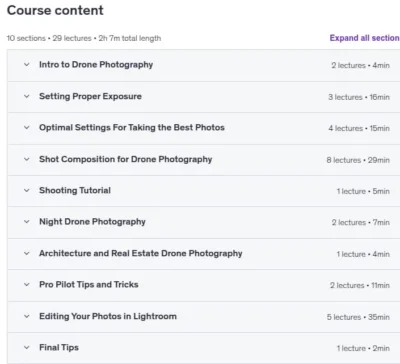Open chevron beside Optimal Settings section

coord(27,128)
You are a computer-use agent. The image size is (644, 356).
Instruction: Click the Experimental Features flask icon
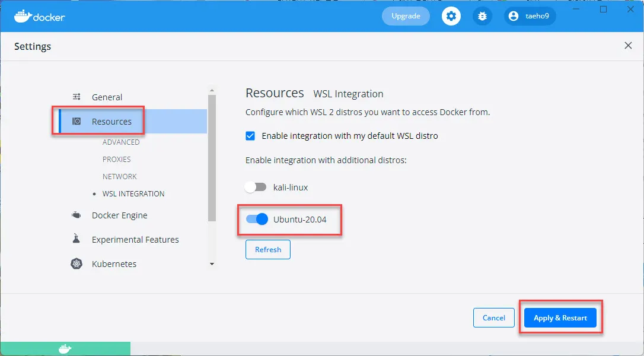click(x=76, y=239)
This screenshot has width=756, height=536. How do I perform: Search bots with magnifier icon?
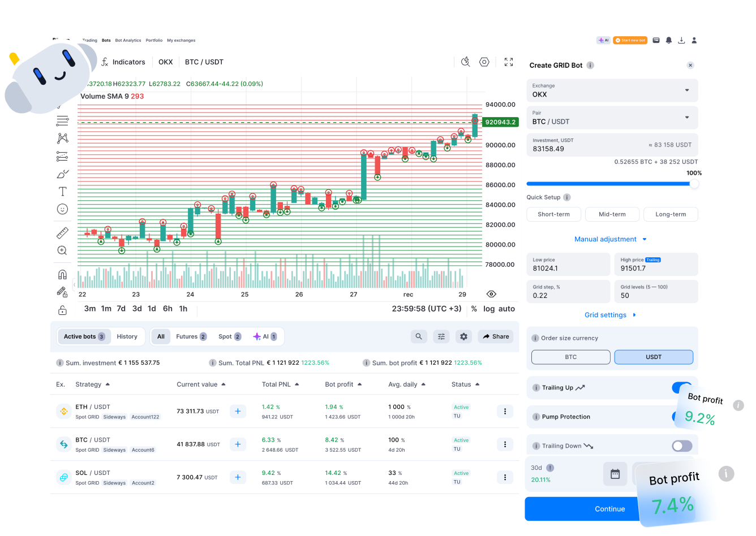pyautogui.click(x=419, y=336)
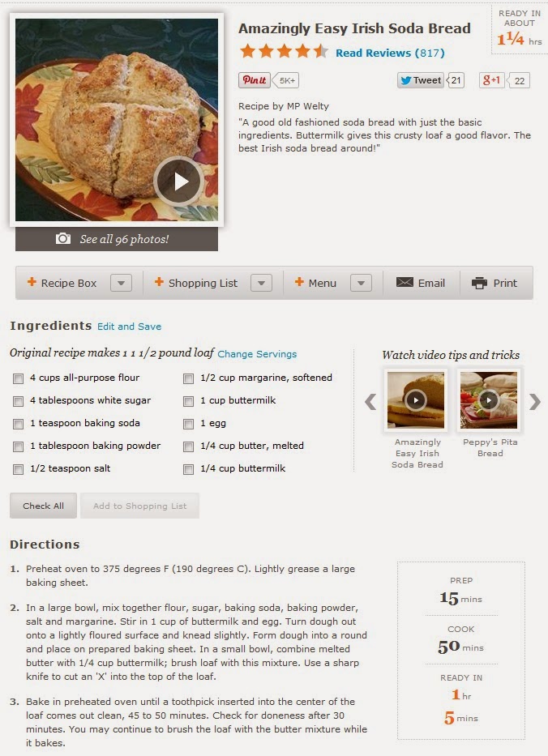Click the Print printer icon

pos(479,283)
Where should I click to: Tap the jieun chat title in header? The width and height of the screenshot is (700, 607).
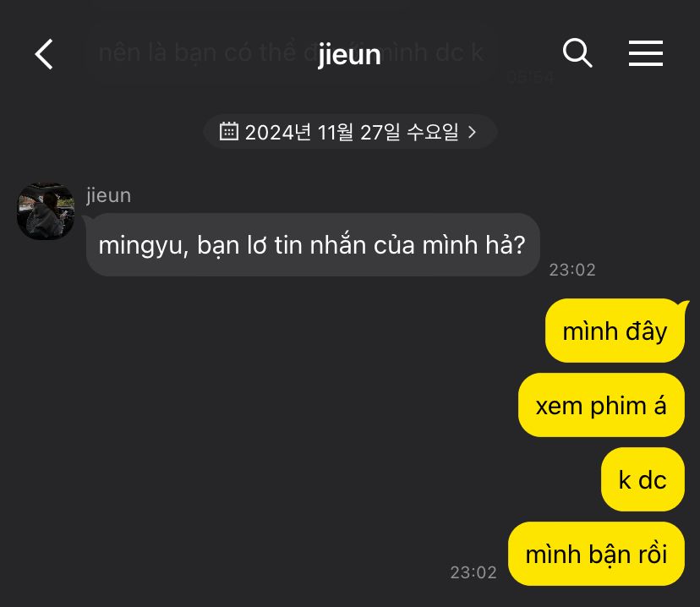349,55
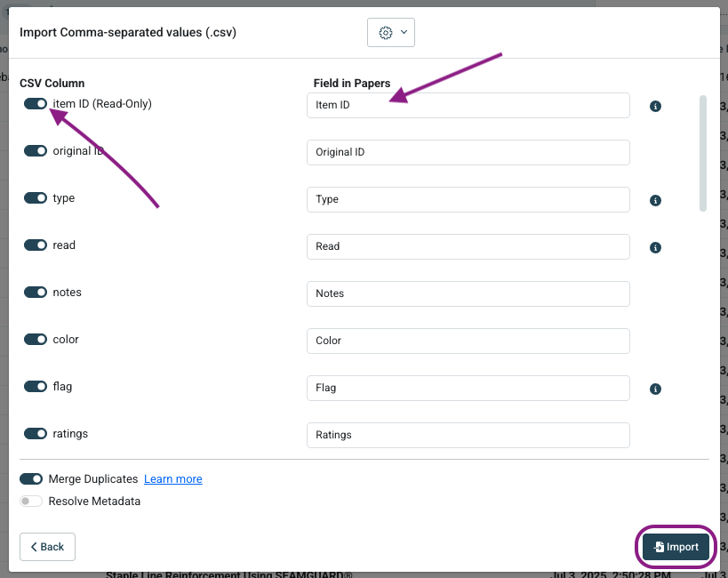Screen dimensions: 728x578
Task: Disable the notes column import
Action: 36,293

■ **PROBLEM STATEMENT**: Please print exactly the lines from the one holding "You are a computer-use" through the final line of the data above, including both, and skip all pictures.

■ **WRITTEN REPLY**:
You are a computer-use agent. The image size is (644, 356).
Instruction: Click the Experimental Features flask icon
click(x=76, y=239)
This screenshot has width=756, height=536. How do I perform: Search bots with magnifier icon?
pyautogui.click(x=419, y=336)
Click the Print printer icon

pos(479,283)
Where should I click to: Tap the jieun chat title in header? The width and height of the screenshot is (700, 607).
349,55
Screen dimensions: 728x578
Task: Disable the notes column import
Action: 36,293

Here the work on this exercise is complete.